1972 55 dj 20220720 v03 m
Learn More

This small gravestone belonged to a young girl, Pusinnica, who died before her fourth birthday. The six-line Latin inscription indicates her name, her age, her disposition as a very sweet child, and her mother’s name, Donata. Her grave was uncovered in 1882 along the side of a road just 600 meters outside of Sousse, Tunisia, ancient Hadrumetum. It was discovered together with other graves and evidence of a Roman villa. Unfortunately, many children died young in antiquity and expressive inscriptions such as this demonstrate the pain of those losses. Pusinnica, while not a common name, is attested to in other Imperial Roman (1st–5th centuries CE) contexts in North Africa.


The marble slab would have covered an ossuary, which may have contained some additional small grave offerings. The archaeological reports from the 19th century indicate that terracotta lamps, small terracotta vases, and glass vessels were found in the graves, but mostly without clear associations to specific graves. At least one terracotta lamp, featuring a figure riding in a four-horse chariot, raising a wreath in one hand, and holding a palm branch in the other (whereabouts unknown today), was found in the soil near Pusinnica’s grave with an inscription featuring the same unusual form of A as in her funerary inscription.


The minor cemetery by the villa most likely represents a family graveyard for a suburban household. Villas outside of the city limits, but close enough for trade, would have been integral to growing and exporting agricultural products from the region. In particular, Hadrumetum was vital for the Roman grain supply. The city also had workshops producing terracotta and glass products, such as those found at the gravesite. The inhabitants of Hadrumetum gained full Roman citizenship during the reign of the emperor Trajan (98–117), and this gravestone dates to around that time.

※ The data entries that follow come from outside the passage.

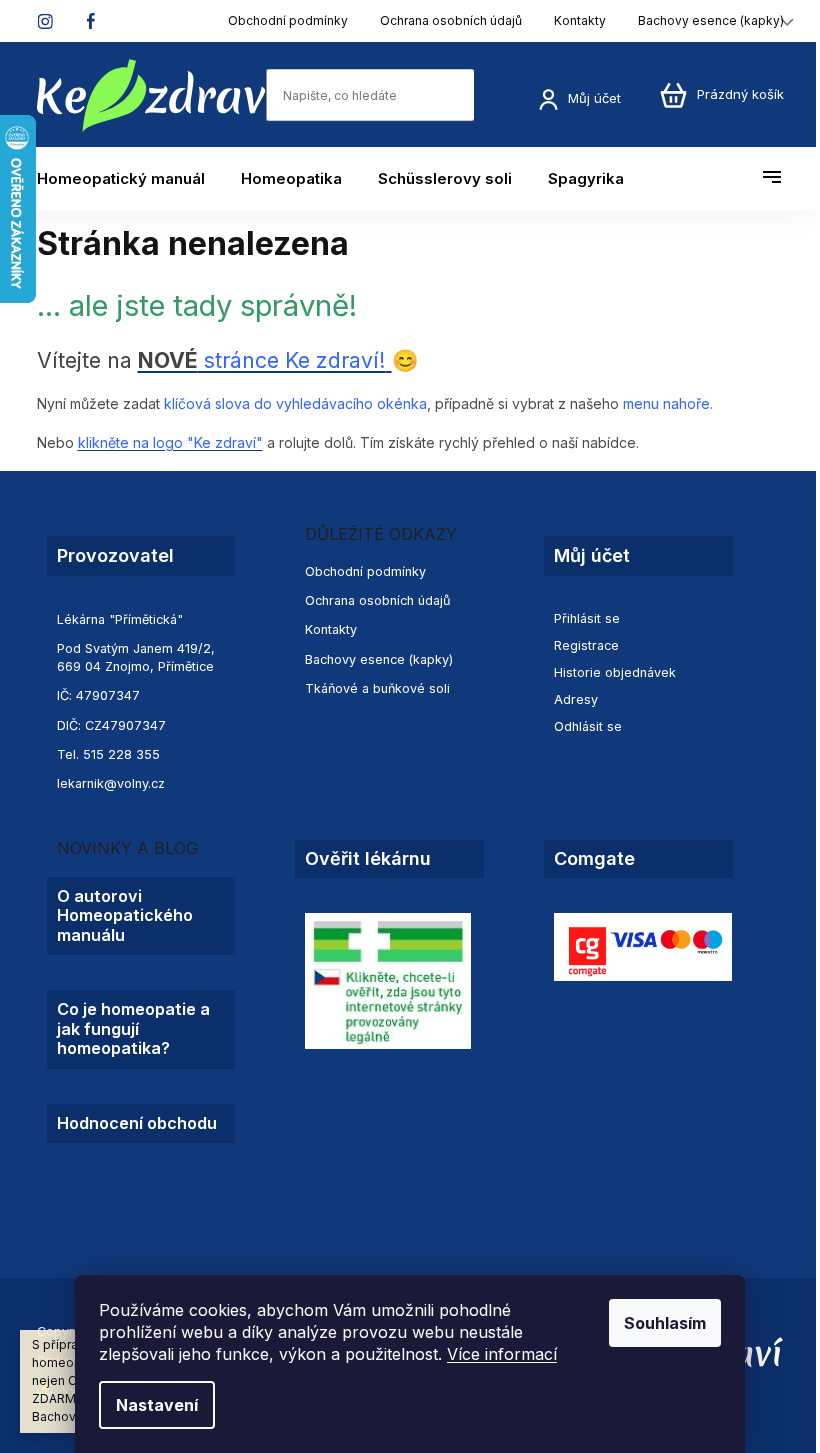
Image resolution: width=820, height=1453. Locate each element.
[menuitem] (130, 179)
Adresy (576, 699)
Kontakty (580, 20)
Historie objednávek (615, 672)
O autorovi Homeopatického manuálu (125, 916)
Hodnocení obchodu (137, 1123)
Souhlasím (665, 1323)
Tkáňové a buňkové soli (377, 688)
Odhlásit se (588, 726)
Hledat (494, 94)
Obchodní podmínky (288, 20)
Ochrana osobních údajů (451, 20)
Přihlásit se (587, 618)
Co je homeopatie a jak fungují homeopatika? (133, 1029)
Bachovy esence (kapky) (711, 20)
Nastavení (157, 1405)
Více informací (502, 1354)
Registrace (586, 645)
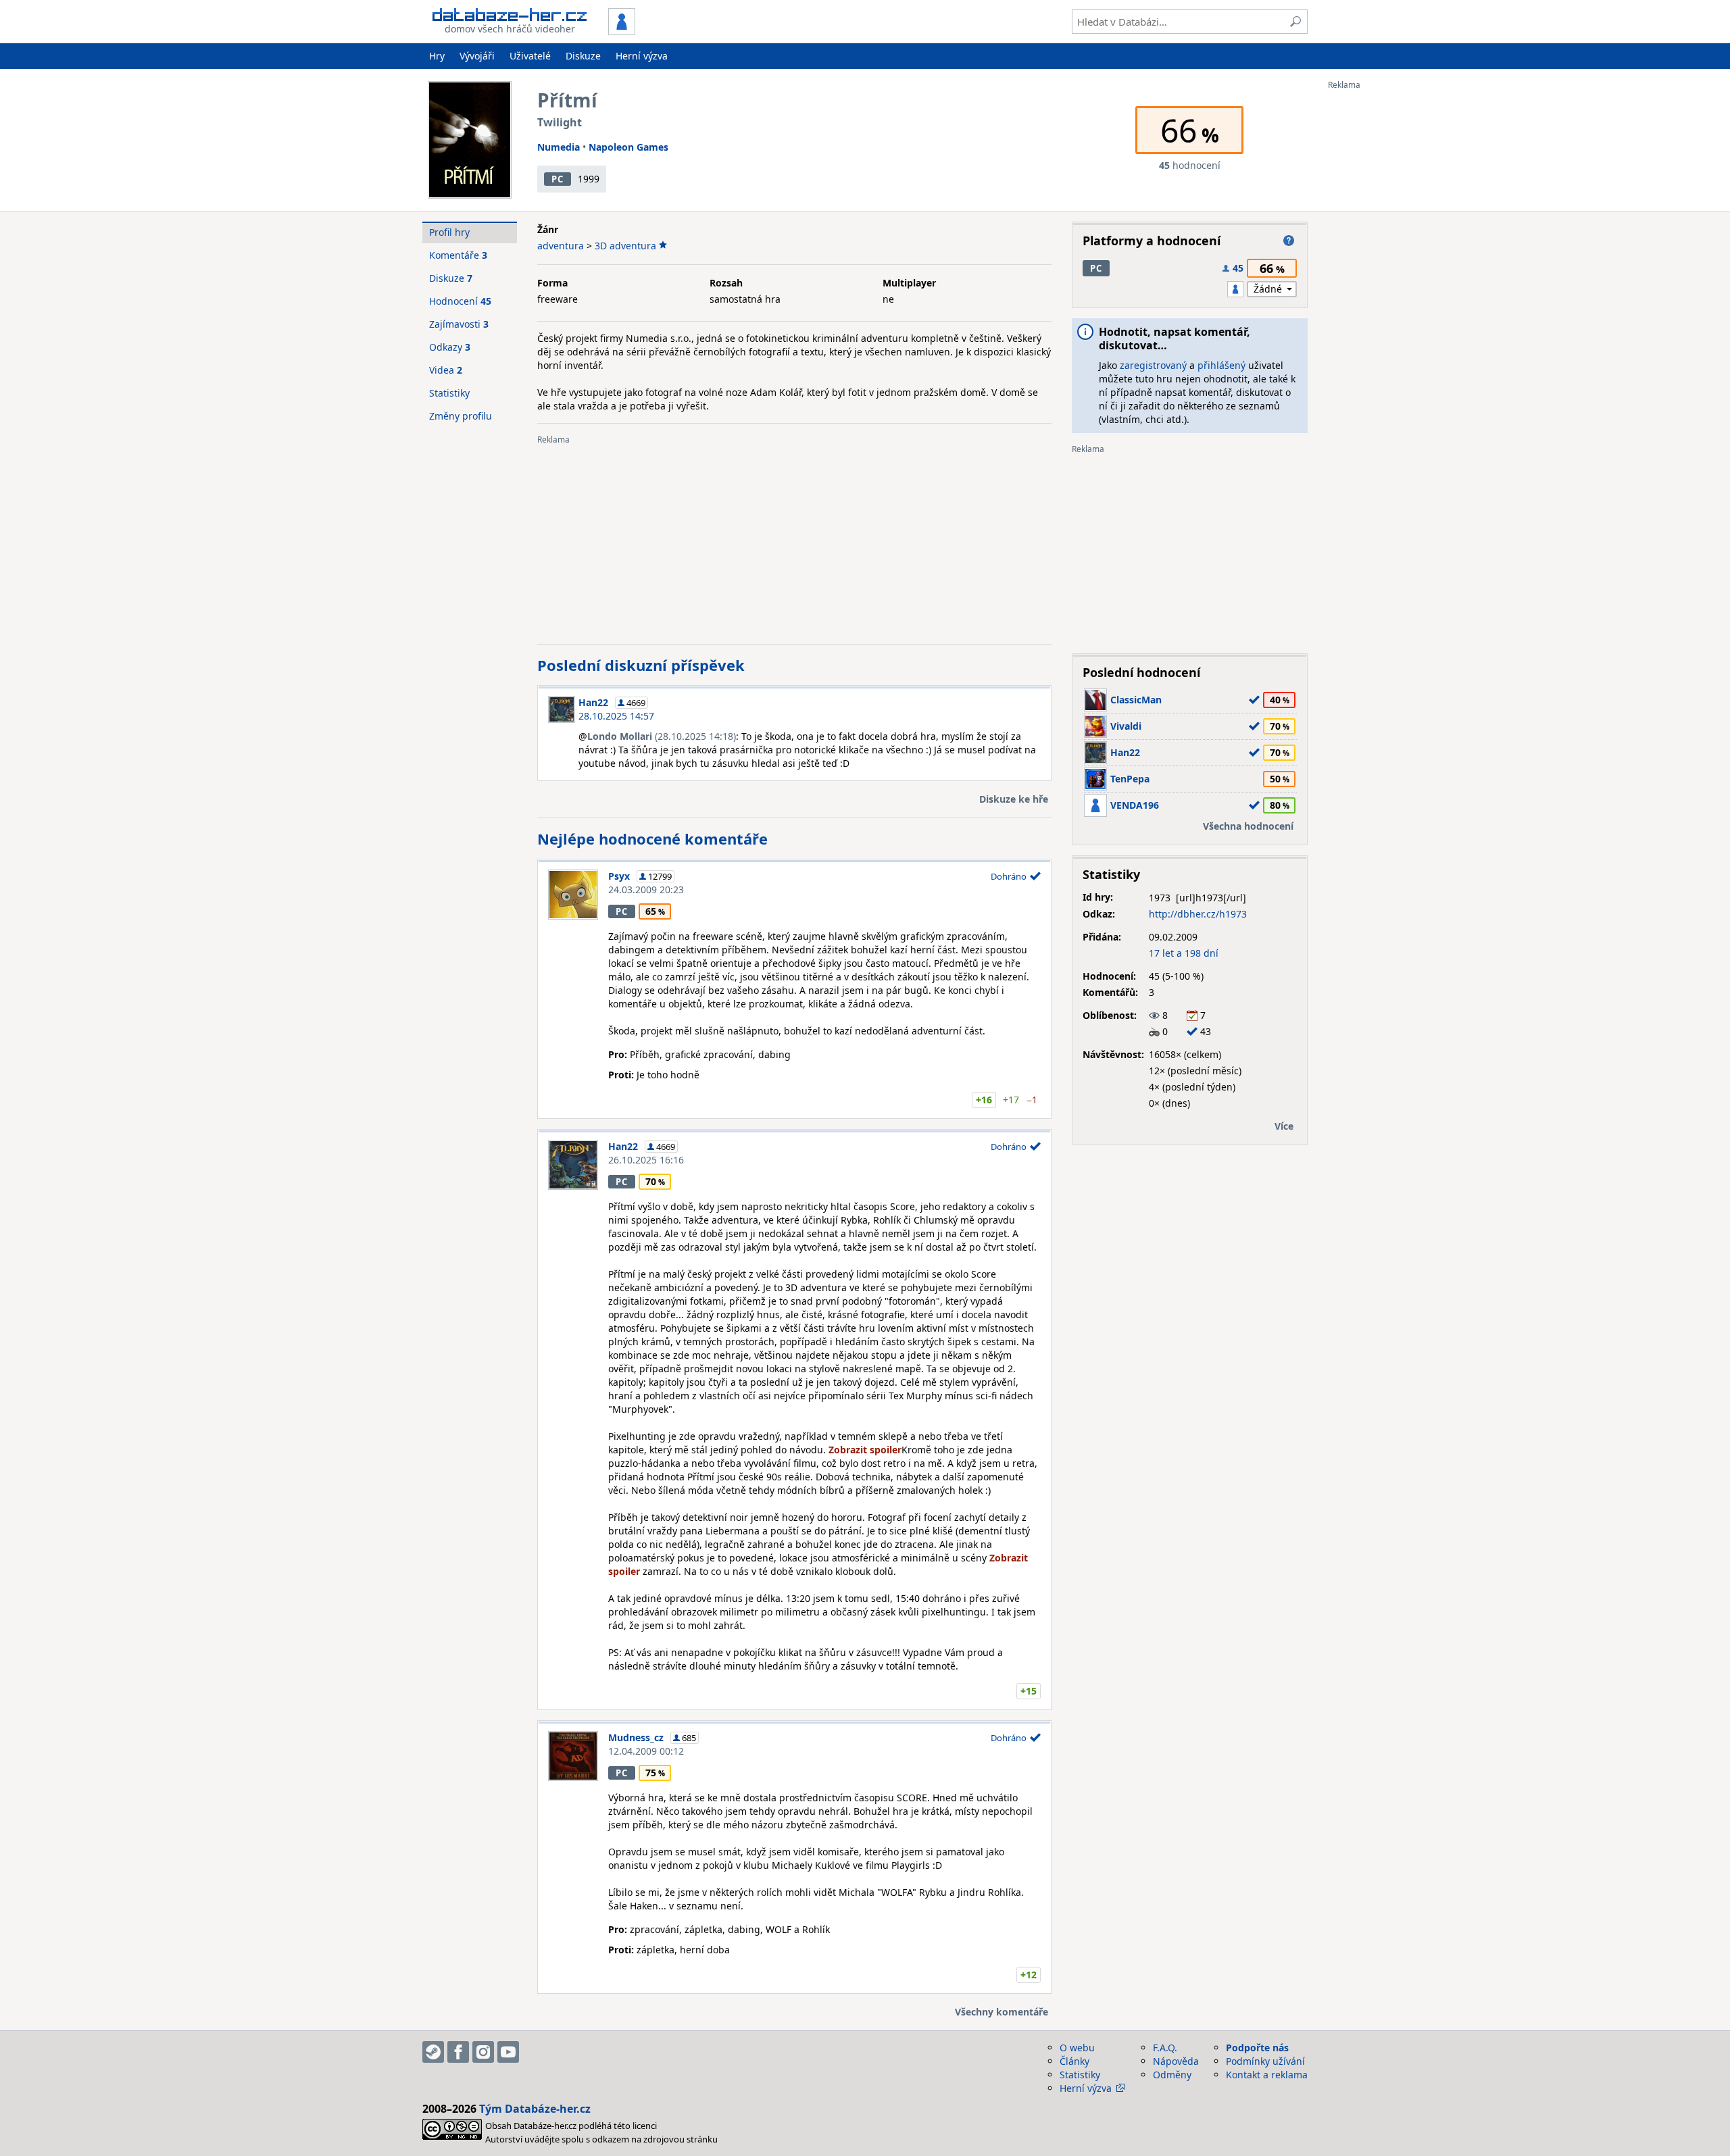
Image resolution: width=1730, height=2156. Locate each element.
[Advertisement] (1382, 292)
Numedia (558, 147)
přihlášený (1221, 365)
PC (557, 179)
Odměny (1172, 2074)
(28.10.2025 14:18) (661, 736)
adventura (560, 245)
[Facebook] (458, 2052)
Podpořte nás (1257, 2047)
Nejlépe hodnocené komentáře (652, 838)
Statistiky (449, 392)
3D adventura (625, 245)
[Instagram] (483, 2052)
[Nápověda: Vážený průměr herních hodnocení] (1289, 240)
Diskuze (583, 55)
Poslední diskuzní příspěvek (641, 665)
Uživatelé (530, 55)
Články (1074, 2061)
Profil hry (449, 232)
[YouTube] (508, 2052)
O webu (1077, 2047)
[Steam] (433, 2052)
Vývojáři (477, 55)
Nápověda (1176, 2061)
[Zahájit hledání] (1295, 21)
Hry (437, 55)
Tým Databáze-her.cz (535, 2108)
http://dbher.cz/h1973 (1198, 913)
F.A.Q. (1165, 2047)
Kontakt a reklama (1267, 2074)
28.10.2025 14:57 (616, 715)
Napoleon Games (628, 147)
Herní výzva (642, 55)
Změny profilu (460, 415)
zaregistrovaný (1153, 365)
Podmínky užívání (1265, 2061)
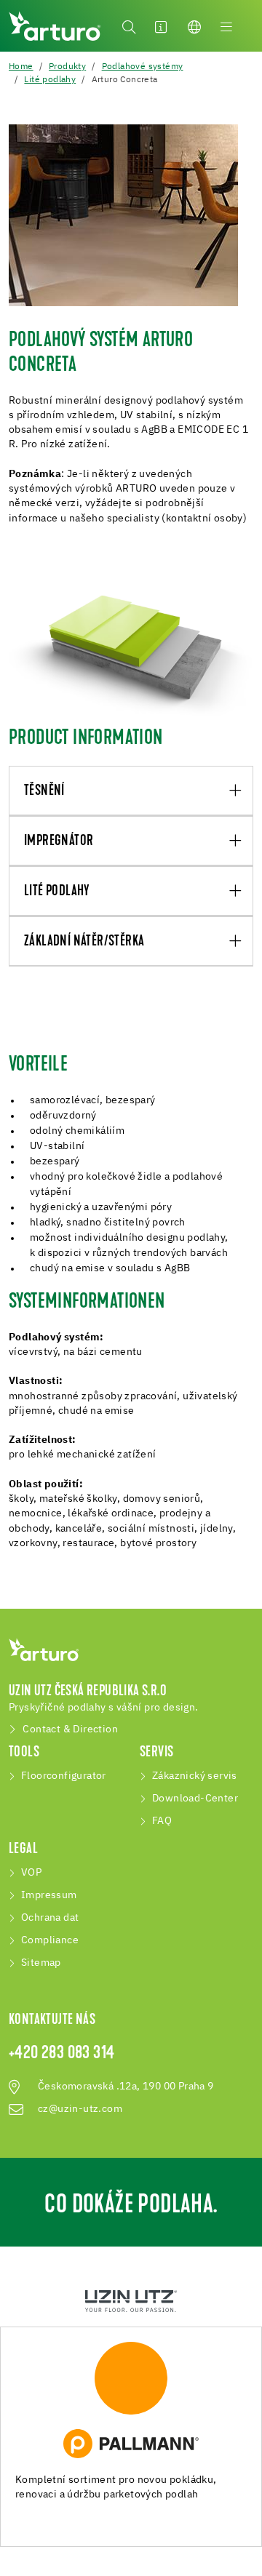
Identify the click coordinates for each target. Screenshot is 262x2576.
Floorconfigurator (63, 1776)
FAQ (162, 1821)
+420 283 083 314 (61, 2054)
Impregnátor (58, 841)
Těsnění (44, 791)
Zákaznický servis (194, 1776)
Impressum (49, 1895)
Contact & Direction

It can be dated by the use of the interpunct (the dot between words) in the Latin inscription, which was in use in the 1st or 2nd century CE and stopped being used by the 3rd century. The mosaics from the villa, today dispersed between the Louvre Abu Dhabi, the Bardo National Museum in Tunis, and the Sousse Archaeological Museum, however, date to the early 4th century. Thus, the graveyard indicates the multigenerational existence of the family in the area during the Roman Imperial period.